From the line containing "苯甲酸阿格列汀 (547, 792)" to the end of the entries, return every line exactly, both ends included, and add nothing.

RECORDS SHOWN: Begin

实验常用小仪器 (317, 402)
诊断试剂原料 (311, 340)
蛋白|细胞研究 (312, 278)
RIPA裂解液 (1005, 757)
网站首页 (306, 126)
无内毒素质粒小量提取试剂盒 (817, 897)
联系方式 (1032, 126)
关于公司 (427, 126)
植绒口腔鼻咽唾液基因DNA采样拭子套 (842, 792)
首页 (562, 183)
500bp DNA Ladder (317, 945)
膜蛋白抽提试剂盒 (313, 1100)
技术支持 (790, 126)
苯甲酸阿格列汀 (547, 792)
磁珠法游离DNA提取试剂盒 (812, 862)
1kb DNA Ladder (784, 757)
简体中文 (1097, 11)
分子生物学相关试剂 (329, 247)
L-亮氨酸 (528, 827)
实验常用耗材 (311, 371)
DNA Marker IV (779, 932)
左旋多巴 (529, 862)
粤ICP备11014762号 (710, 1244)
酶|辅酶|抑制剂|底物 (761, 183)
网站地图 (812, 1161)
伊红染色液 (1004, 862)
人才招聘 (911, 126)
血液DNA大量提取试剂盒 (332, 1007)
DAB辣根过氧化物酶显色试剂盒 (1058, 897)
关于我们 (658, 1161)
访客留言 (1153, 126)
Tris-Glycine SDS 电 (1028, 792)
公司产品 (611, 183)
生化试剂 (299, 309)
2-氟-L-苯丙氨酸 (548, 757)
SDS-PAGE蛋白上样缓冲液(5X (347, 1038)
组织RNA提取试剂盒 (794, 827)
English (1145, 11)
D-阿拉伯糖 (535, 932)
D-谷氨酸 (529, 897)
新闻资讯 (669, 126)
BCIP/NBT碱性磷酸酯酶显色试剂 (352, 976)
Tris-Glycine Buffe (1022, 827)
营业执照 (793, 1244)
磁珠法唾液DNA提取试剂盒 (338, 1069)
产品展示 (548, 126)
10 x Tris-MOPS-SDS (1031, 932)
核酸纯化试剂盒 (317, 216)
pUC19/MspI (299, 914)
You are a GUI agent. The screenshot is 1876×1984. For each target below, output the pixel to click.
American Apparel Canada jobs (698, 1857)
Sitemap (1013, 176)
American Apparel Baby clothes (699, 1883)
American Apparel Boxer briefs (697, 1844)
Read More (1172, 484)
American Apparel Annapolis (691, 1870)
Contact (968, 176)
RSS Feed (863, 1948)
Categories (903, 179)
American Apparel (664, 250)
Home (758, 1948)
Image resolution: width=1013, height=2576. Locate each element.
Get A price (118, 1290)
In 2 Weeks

RECORDS SHOWN: End

> **OUTPUT OF THE EXERCISE**
苯甲酸阿格列汀 (547, 792)
磁珠法游离DNA提取试剂盒 (812, 862)
1kb DNA Ladder (784, 757)
简体中文 (1097, 11)
分子生物学相关试剂 (329, 247)
L-亮氨酸 (528, 827)
实验常用耗材 (311, 371)
DNA Marker IV (779, 932)
左旋多巴 (529, 862)
粤ICP备11014762号 (710, 1244)
酶|辅酶|抑制剂|底物 (761, 183)
网站地图 (812, 1161)
伊红染色液 (1004, 862)
人才招聘 (911, 126)
血液DNA大量提取试剂盒 (332, 1007)
DAB辣根过氧化物酶显色试剂盒 (1058, 897)
关于我们 (658, 1161)
访客留言 (1153, 126)
Tris-Glycine SDS 电 (1028, 792)
公司产品 (611, 183)
生化试剂 (299, 309)
2-氟-L-苯丙氨酸 (548, 757)
SDS-PAGE蛋白上样缓冲液(5X (347, 1038)
组织RNA提取试剂盒 (794, 827)
English (1145, 11)
D-阿拉伯糖 (535, 932)
D-谷氨酸 (529, 897)
新闻资讯 (669, 126)
BCIP/NBT碱性磷酸酯酶显色试剂 (352, 976)
Tris-Glycine Buffe (1022, 827)
营业执照 (793, 1244)
磁珠法唾液DNA提取试剂盒 (338, 1069)
产品展示 (548, 126)
10 x Tris-MOPS-SDS (1031, 932)
核酸纯化试剂盒 (317, 216)
pUC19/MspI (299, 914)
You are a GUI agent. The screenshot is 1876×1984. For each target below, output the pixel to click.
American Apparel Canada jobs (698, 1857)
Sitemap (1013, 176)
American Apparel Baby clothes (699, 1883)
American Apparel Boxer briefs (697, 1844)
Read More (1172, 484)
American Apparel Annapolis (691, 1870)
Contact (968, 176)
RSS Feed (863, 1948)
Categories (903, 179)
American Apparel (664, 250)
Home (758, 1948)
Image resolution: width=1013, height=2576. Locate each element.
Get A price (118, 1290)
In 2 Weeks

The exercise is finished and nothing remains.